- **Passage shown**:
===============

Just wondering about your experiences about that...
reg. Bart
  • 0

#11 Kevin Zanit

Kevin Zanit
  • Sustaining Members
  • 1223 posts
  • Cinematographer
  • LA

Posted 10 March 2008 - 02:48 PM

No, there will be no DI for the film, which is why I wanted to explore the in-camera options. I personally did not want a DI for the project.

As far as I know, a 2k vs. 4k DI has no impact on how much dynamic range you can pull out of the negative assuming all things are equal. Obviously the 4k has more resolution.
  • 0

#12 Serge Teulon

Serge Teulon
  • Basic Members
  • PipPipPipPip
  • 757 posts
  • Cinematographer
  • London UK

Posted 11 March 2008 - 12:06 PM

Hey Kevin,

Thanks for the stills.
It seems to me that the flare desaturates the image and reduces the contrast too. I wonder whether that is my screen...or its a fact.
On the first example(5218) why did you add a ND.6 on the primo shot?

Cheers
S
  • 0

#13 John Holland

John Holland
  • Basic Members
  • PipPipPipPip
  • 2248 posts
  • Cinematographer
  • London England

Posted 12 March 2008 - 01:42 PM

Yes a flare will reduce the saturation and contrast [i dont just mean these Lens] i must say i much prefer the look of the flare lens over the Primos .

===============

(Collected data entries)
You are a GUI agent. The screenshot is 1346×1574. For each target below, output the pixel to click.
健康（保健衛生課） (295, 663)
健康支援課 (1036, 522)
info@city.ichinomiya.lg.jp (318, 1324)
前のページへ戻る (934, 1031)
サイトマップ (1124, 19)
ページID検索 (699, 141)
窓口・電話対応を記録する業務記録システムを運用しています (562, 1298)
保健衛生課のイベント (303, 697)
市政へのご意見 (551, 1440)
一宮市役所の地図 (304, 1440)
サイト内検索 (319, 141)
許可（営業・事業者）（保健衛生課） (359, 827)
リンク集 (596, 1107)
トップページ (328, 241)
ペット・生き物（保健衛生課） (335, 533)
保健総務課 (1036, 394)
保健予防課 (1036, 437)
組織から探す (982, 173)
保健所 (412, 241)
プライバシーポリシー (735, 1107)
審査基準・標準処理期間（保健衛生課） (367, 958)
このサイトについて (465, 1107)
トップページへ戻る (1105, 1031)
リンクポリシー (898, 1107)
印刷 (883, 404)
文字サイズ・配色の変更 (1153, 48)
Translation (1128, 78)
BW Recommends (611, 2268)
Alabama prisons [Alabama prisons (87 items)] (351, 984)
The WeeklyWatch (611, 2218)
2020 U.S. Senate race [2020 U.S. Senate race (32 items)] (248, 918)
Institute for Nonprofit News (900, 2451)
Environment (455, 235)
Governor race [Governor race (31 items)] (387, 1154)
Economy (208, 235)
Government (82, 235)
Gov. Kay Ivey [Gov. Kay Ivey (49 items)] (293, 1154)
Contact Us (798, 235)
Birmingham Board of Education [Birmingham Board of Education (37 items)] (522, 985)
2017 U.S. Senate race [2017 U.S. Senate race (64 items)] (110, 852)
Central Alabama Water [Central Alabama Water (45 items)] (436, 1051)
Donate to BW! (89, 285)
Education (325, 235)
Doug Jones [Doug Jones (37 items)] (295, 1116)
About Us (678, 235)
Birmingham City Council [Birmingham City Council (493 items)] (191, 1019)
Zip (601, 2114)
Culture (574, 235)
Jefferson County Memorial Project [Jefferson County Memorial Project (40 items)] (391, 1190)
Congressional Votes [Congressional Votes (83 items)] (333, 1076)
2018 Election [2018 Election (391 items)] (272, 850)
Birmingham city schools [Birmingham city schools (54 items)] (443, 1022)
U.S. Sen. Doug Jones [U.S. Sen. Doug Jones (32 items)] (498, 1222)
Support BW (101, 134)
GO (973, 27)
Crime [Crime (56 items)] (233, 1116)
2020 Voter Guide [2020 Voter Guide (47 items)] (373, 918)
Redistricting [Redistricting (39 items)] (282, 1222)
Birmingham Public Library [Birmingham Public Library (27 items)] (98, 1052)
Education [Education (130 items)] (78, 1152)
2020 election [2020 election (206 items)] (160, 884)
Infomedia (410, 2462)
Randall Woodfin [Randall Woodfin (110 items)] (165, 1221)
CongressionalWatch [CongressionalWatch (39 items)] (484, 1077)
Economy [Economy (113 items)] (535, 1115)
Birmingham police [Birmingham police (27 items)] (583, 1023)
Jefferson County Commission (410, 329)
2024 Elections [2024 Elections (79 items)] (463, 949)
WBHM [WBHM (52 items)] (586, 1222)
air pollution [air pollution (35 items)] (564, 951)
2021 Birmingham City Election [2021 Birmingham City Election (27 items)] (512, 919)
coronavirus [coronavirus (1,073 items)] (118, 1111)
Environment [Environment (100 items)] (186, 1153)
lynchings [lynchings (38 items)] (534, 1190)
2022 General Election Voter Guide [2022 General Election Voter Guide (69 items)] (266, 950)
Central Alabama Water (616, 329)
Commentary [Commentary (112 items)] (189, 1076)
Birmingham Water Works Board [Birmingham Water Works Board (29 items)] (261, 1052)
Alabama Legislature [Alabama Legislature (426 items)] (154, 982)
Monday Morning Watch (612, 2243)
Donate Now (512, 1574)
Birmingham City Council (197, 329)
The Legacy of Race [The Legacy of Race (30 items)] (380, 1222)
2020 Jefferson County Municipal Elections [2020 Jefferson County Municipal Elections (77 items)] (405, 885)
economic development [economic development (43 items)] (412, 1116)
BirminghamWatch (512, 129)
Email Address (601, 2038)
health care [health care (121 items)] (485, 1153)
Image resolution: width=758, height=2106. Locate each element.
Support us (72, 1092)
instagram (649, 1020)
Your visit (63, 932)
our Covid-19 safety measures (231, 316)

===============

- **Work task 1**: In the forum thread, why did Kevin Zanit want to explore the in-camera options?
- **Work task 2**: Repeat the stretch of the forum thread from "Posted 12 March" through "the Primos .", substituting "color" for "saturation".

- **Final answer 1**: Because there will be no DI for the film.

- **Final answer 2**:
Posted 12 March 2008 - 01:42 PM

Yes a flare will reduce the color and contrast [i dont just mean these Lens] i must say i much prefer the look of the flare lens over the Primos .